(RECORDS TO PROCESS)
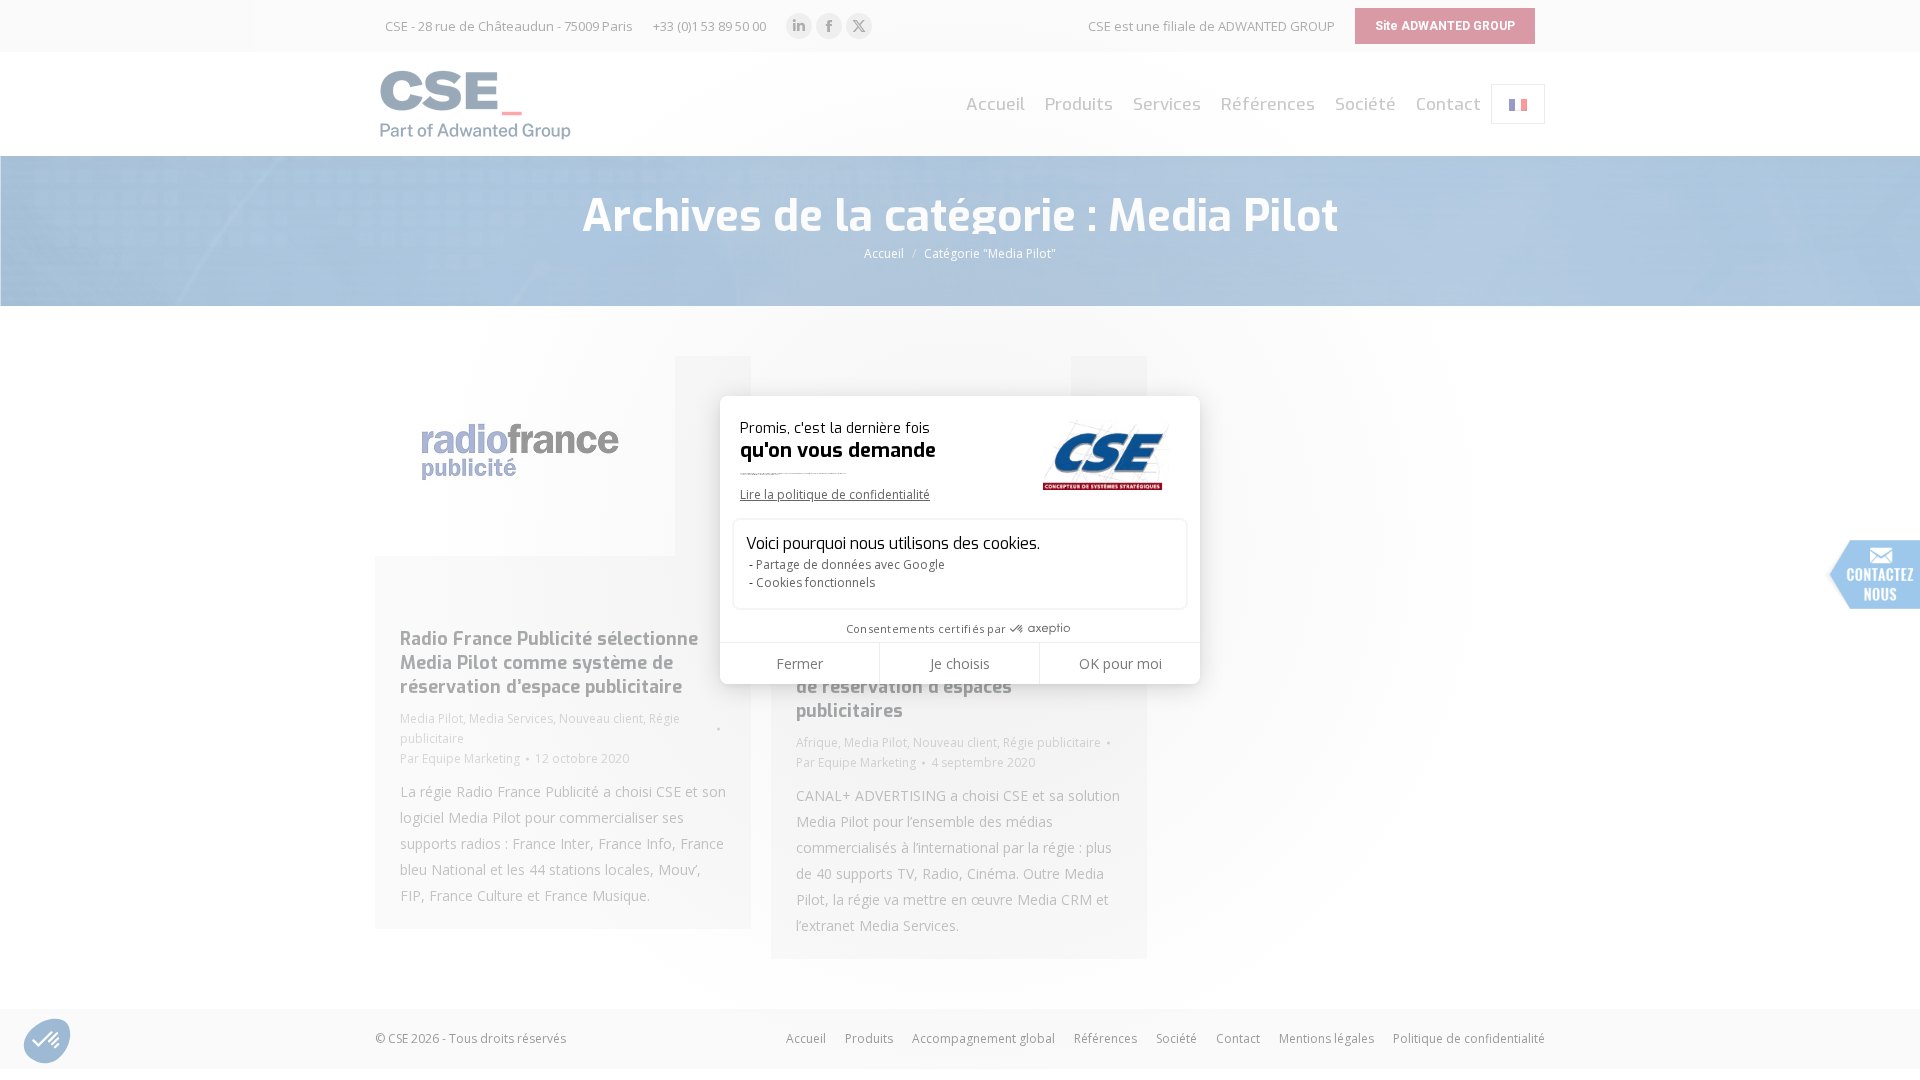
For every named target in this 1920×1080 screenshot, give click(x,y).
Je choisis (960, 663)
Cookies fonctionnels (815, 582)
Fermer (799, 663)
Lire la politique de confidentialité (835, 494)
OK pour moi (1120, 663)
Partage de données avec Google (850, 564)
(End RECORDS TO PROCESS)
YOUR GOAL: Please retype the material in full, exactly as it reads, apart from the images.

ANSWER FOR THE TASK:
For every named target in this 1920×1080 screenshot, give click(x,y).
Je choisis (960, 663)
Cookies fonctionnels (815, 582)
Fermer (799, 663)
Lire la politique de confidentialité (835, 494)
OK pour moi (1120, 663)
Partage de données avec Google (850, 564)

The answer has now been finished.